Tag: Ray Lugo

New Video: The Psychedelic and Sensual Visuals for Dubmatrix’s Chilled Out Remix of Charleston Okafor’s “Rama Rama”

Born in Ogidi, a small village in Eastern Nigeria, as the youngest of 10 sons in a traditional Igbo family, Charleston Okafor moved to the US in 1985 with the intention of becoming a doctor and enrolled as a pre-med student at Western Kentucky University — although he had long dreamt of pursuing a musical career. In fact, some of his earliest memories involved longing to be involved in the traditional church naming and death ceremonies that his mother, Christina Akuadi Okafor led as a musical director of the woman’s acapella church group. As Okafor fondly recounts in press notes “As was the case in those days, and still is with the youths in my village today, young boys like me longed for the days when we could participate in our own masquerade or nkpokiti dance groups.”

While studying at Western Kentucky University, Okafor had two experiences that altered the course of his adult life — he discovered MTV and began two, deeply influential and lifelong musical friendships with bassist Bryan House, who has worked with Robert Plant’s backing band Band of Joy, Emmylou Harris, Sam Bush and Dolly Parton and engineer Bill Bitner, the first engineer to work with Okafor. The Nigerian-born singer/songwriter’s friendships with House and Bitner helped him begin his pursuit of a musical career — and interestingly enough paved the road for Okafor to eventually collaborate with renowned producers like Ticlah, who has worked with Easy Star All-Stars, Antibalas and Amy Winehouse and DJ Spooky, both of whom have also remixed some of Okafor’s work.
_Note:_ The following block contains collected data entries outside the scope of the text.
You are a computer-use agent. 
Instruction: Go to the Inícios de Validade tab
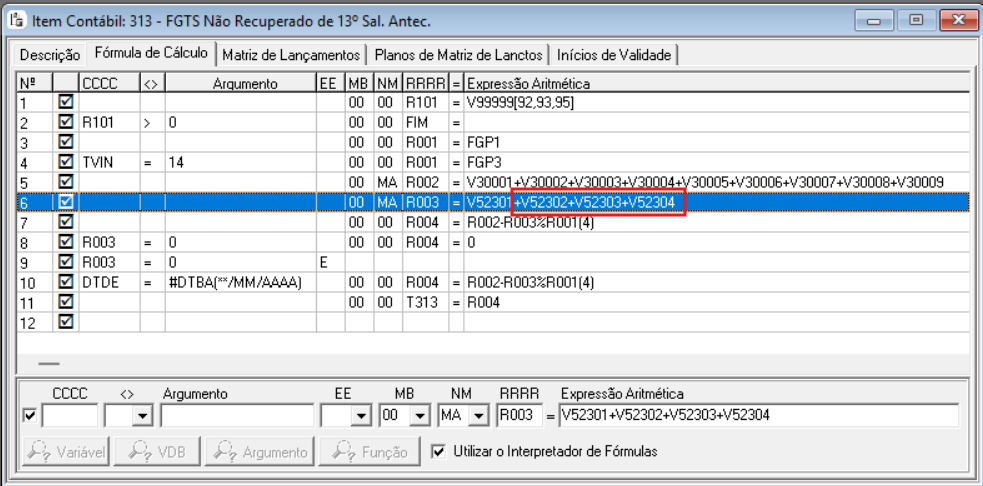pyautogui.click(x=614, y=55)
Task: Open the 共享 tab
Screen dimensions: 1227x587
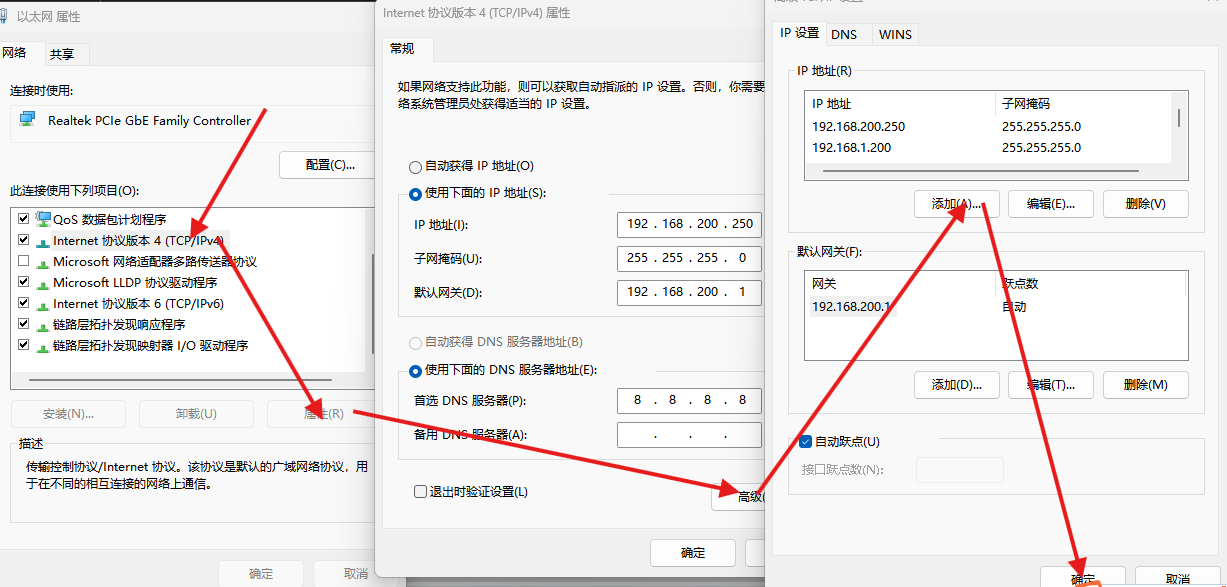Action: click(65, 52)
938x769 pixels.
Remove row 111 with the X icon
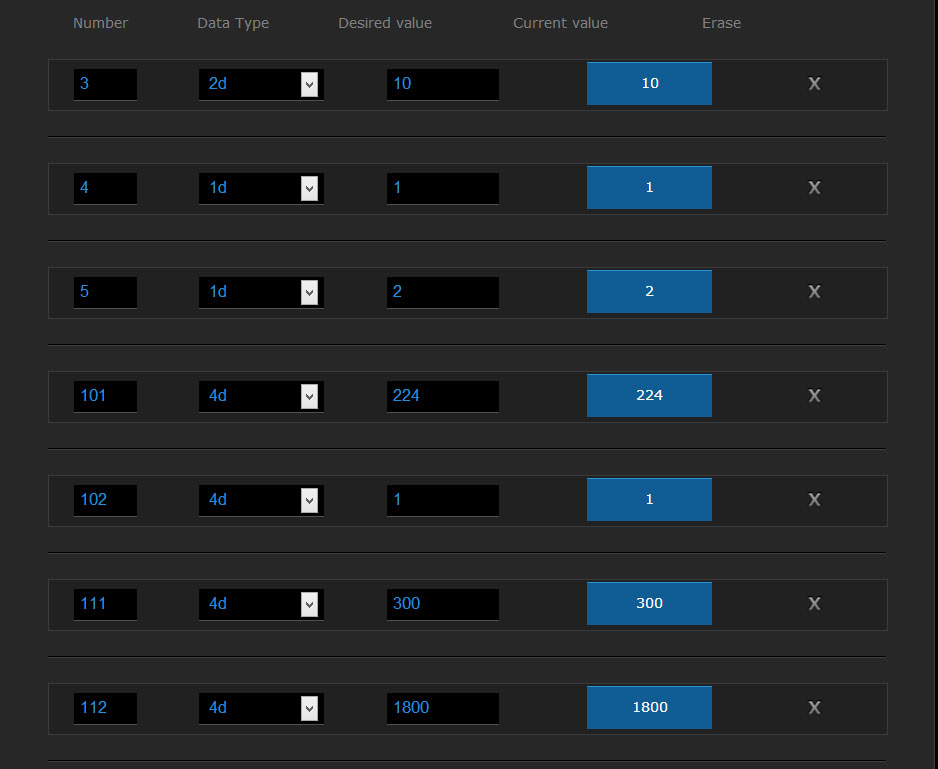[x=814, y=604]
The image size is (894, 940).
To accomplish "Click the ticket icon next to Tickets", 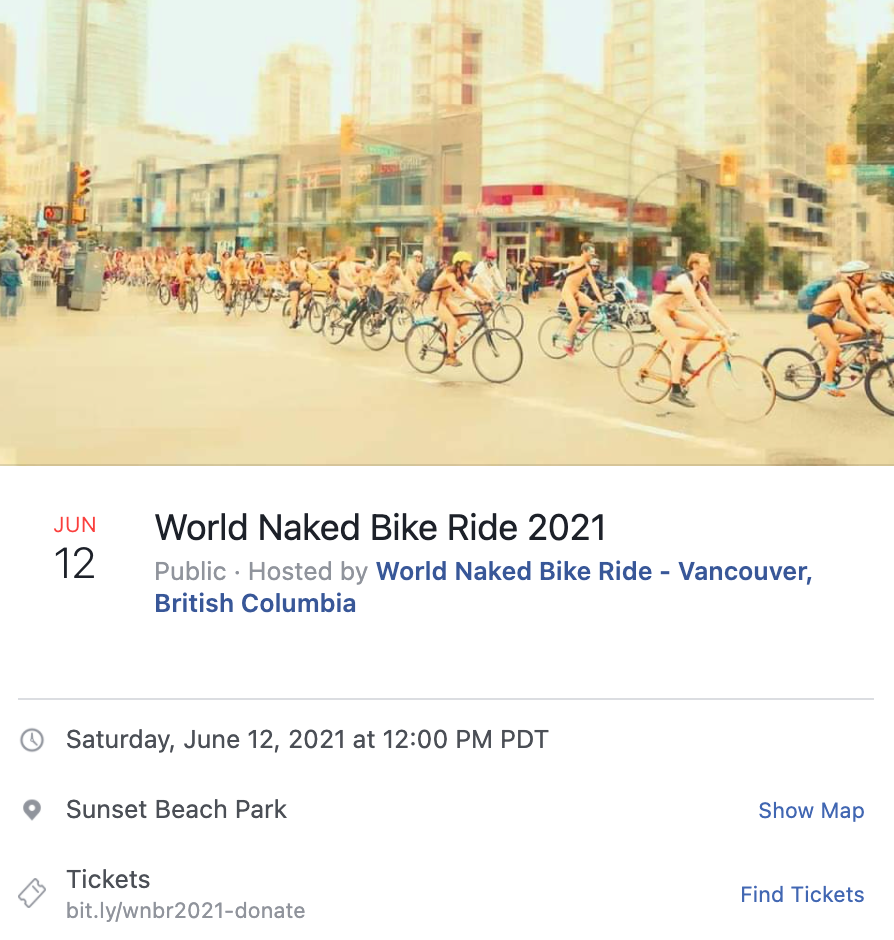I will [33, 893].
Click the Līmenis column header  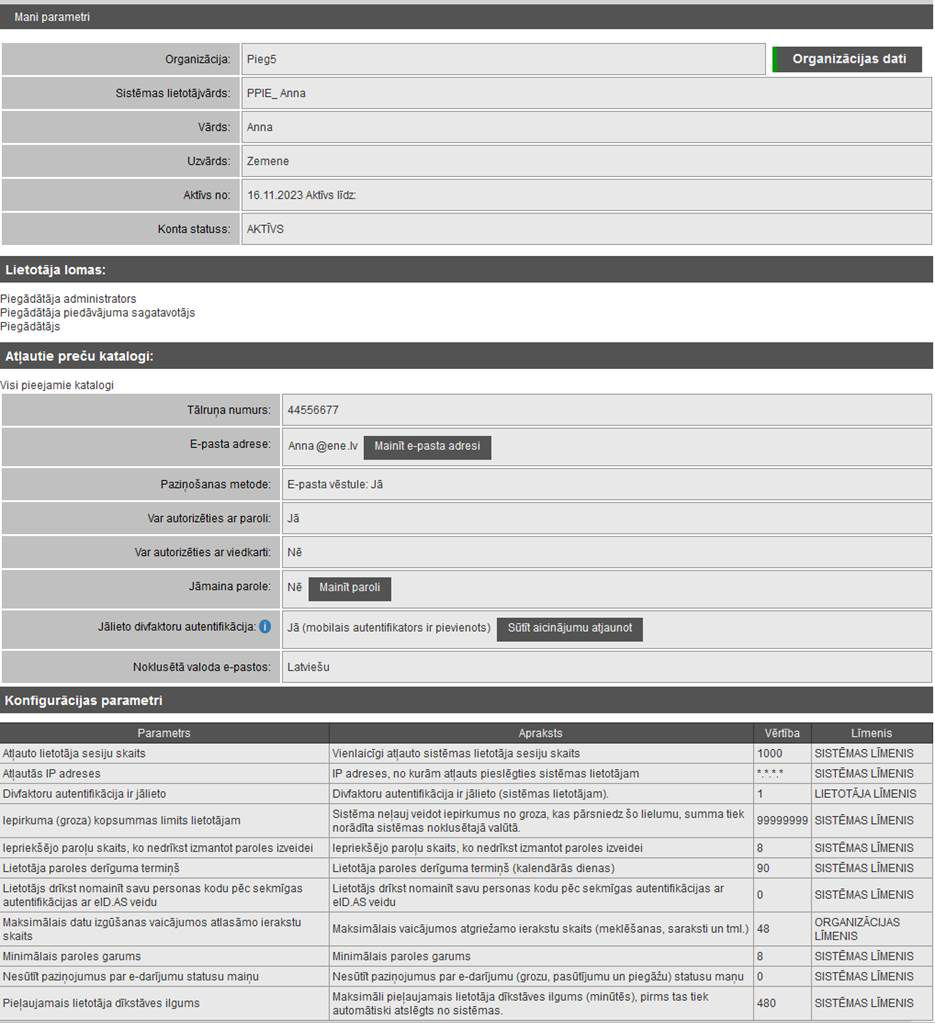(872, 733)
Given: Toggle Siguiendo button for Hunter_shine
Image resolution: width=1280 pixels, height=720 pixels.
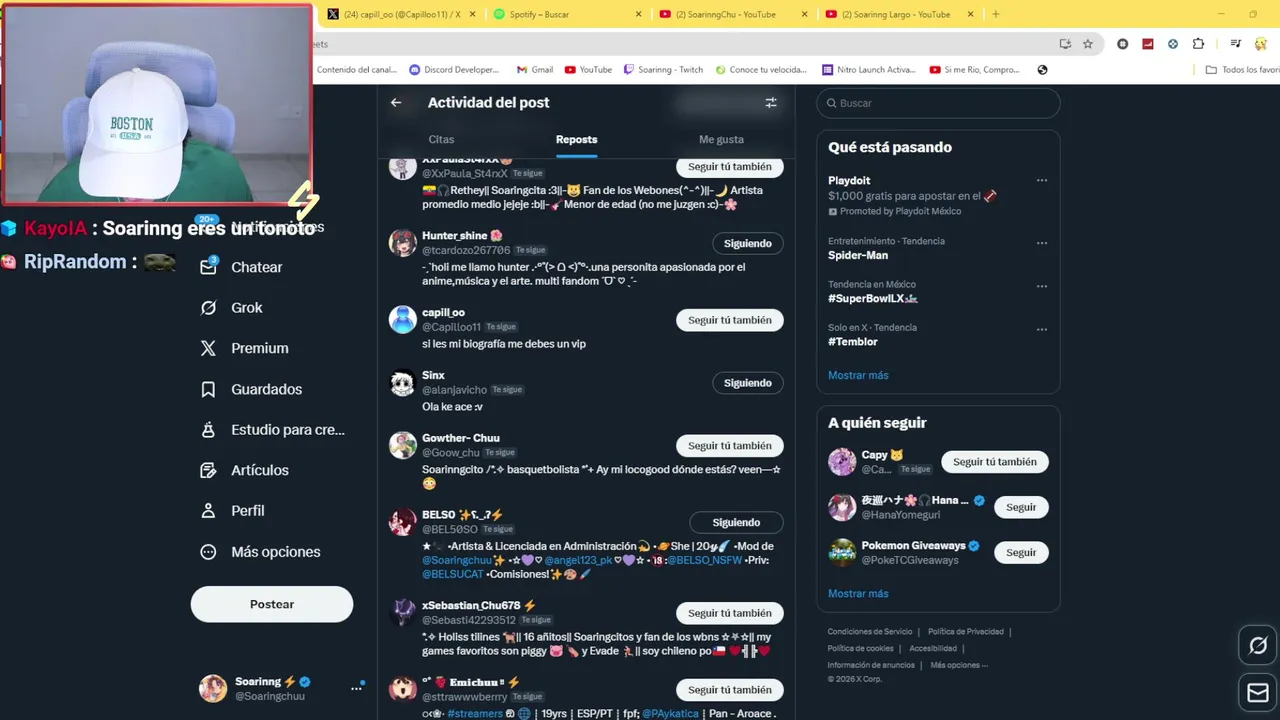Looking at the screenshot, I should (x=747, y=243).
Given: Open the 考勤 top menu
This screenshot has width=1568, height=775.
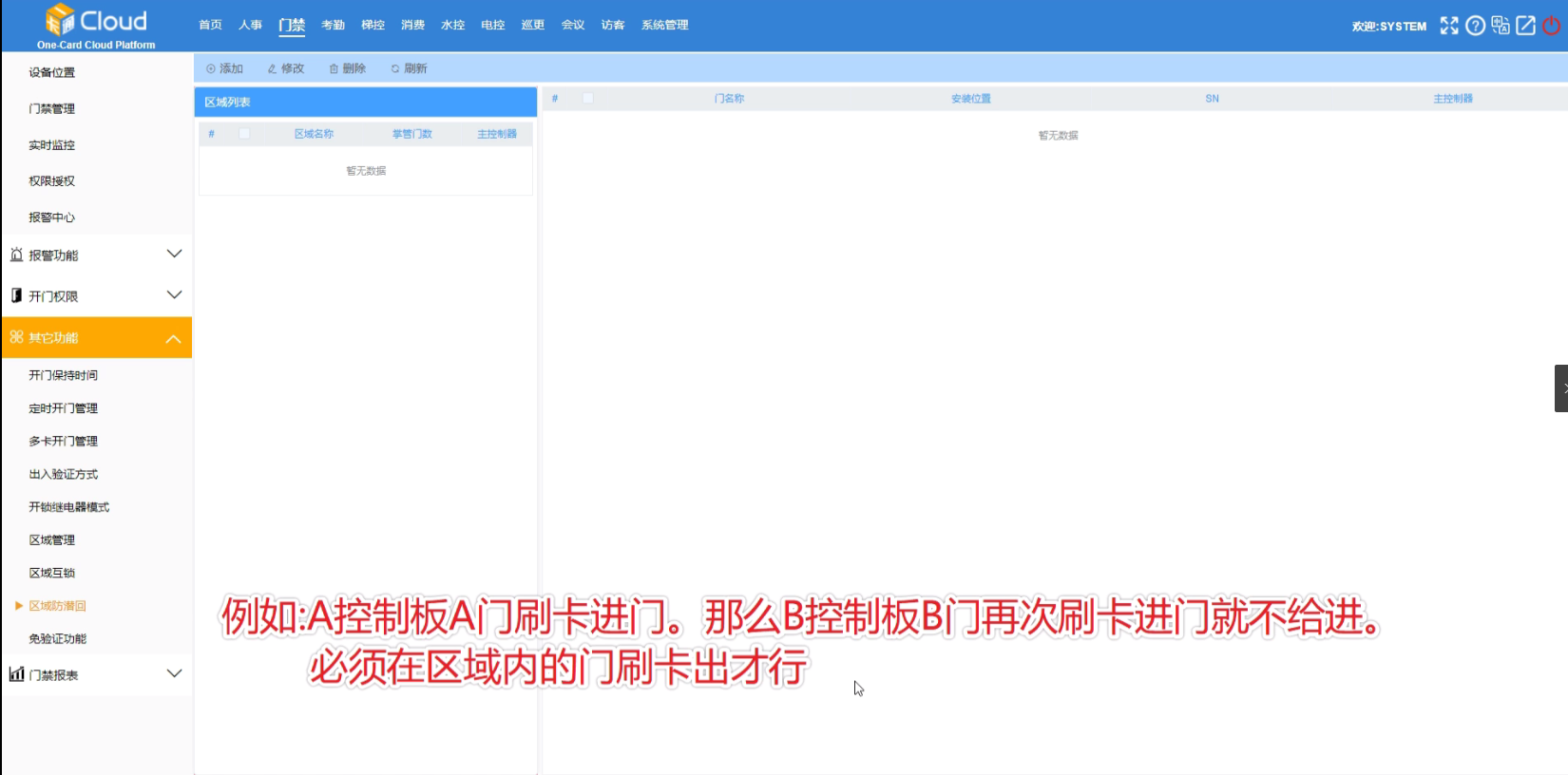Looking at the screenshot, I should pyautogui.click(x=333, y=25).
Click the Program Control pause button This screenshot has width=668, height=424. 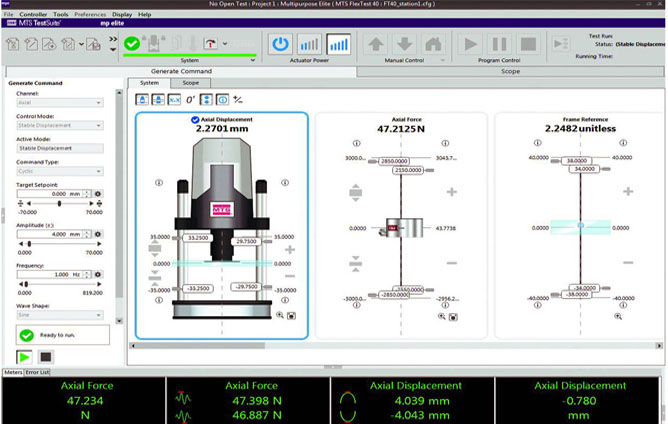(499, 44)
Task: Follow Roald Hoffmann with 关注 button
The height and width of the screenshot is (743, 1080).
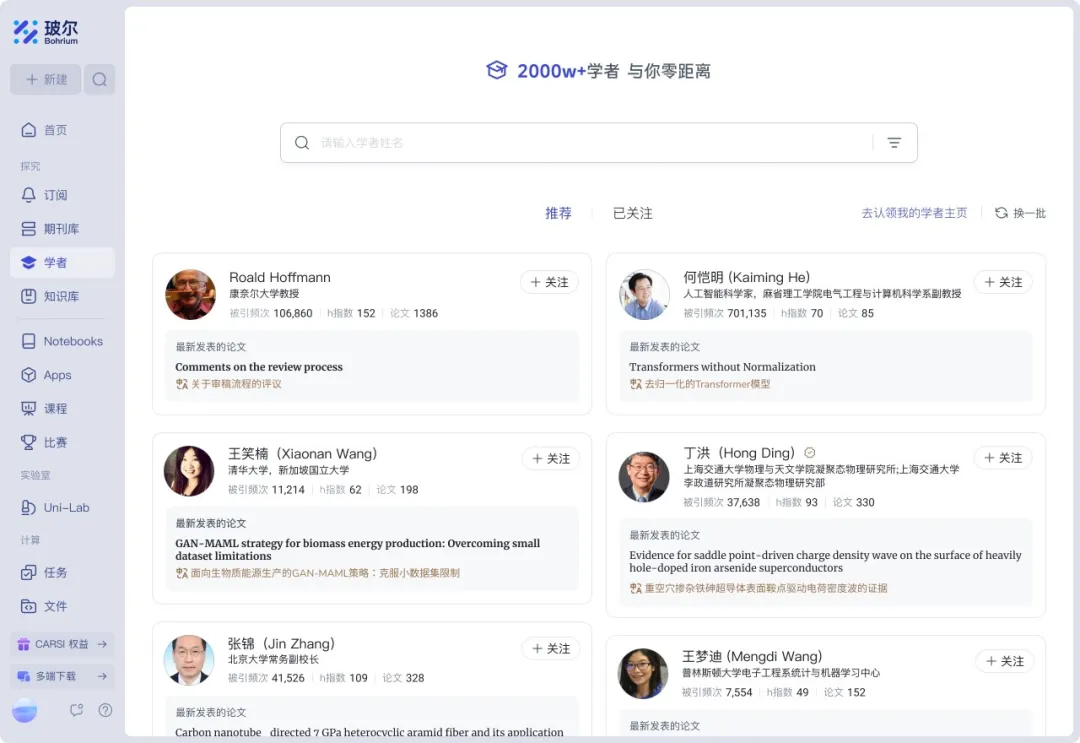Action: (x=549, y=282)
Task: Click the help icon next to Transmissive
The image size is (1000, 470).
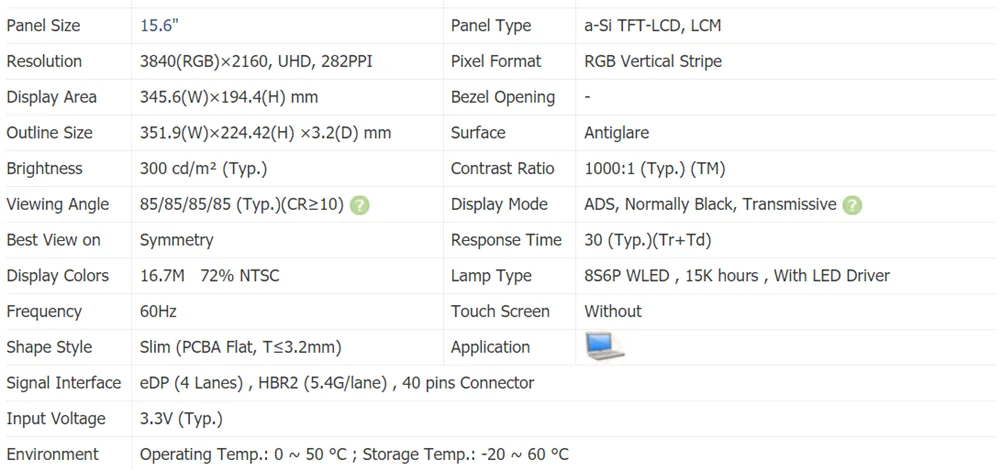Action: coord(852,205)
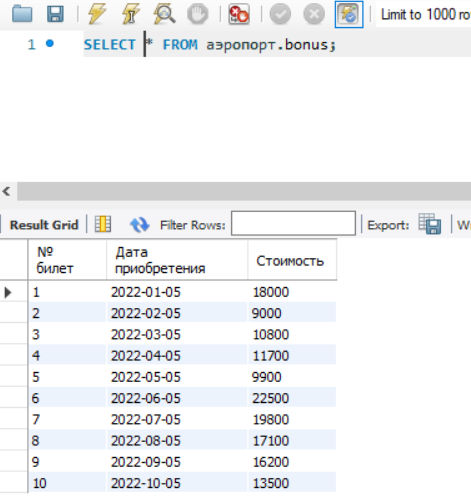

Some 11 years after moving to the States, Okafar began his musical career in earnest as the frontperson and musical director of the Cleveland, OH-based collective Asante Groove, a project that featured a rotating cast of friends and collaborators that received attention locally and regionally for a sound that possessed elements of dancehall reggae and smooth jazz. He’s also received attention for his WCSB radio program African Abstract, which started in 1992 and is one of Cleveland’s longest running radio shows, as well as a staple of WCSB’s Sunday afternoon programming. Interestingly, Asante Groove along with Okafor’s current backing band Hybrid Shakedown have opened for many of the acts he’s played on his radio program including The Meditations, Chaka Demus and Pliers, Black Uhuru’s Michael Rose, Oliver Mtukudzi and others. Oh and I must add that Okafor is also a high-school math teacher, which may arguably make him both the coolest math teacher you’ve ever heard of, as well as an extremely busy man.

Adding to the Nigerian-born, Cleveland-based singer/songwriter’s unusual background and career trajectory, instead of going about the prototypical music industry route of following a release of original material with a remix album, he recently released the remix EP in advance of his second album America, an album that thematically focuses on power and oppression, love and partnership while looking at his adopted homeland with a sense of promise and hope — even in light of one of the bitterest and most divisive election cycles in recent memory.

For the remix album, Okafor turned to some old friends — Dub Trio founder Joe Tomino, who Okafar has known since the late 90s; Dubmatrix, who Okafor has long supported on his radio show and was a dear friend of Okafor’s producer Ecodek; and Ray Lugo and Kokolo Afrobeat Orchestra’s Jake Fader, who recently started their own project together Los Terrificos. The album’s first single is Dubmatrix’s skittering and subtly psychedelic yet dance-floor friendly remix of “Rama Rama.”

The recently released music video for the Dubmatrix remix manages to be both psychedelic and flirtatious — all while capturing the infectious joy that Okafor seems to spread far and wide. Lord knows, in this world, we definitely need it.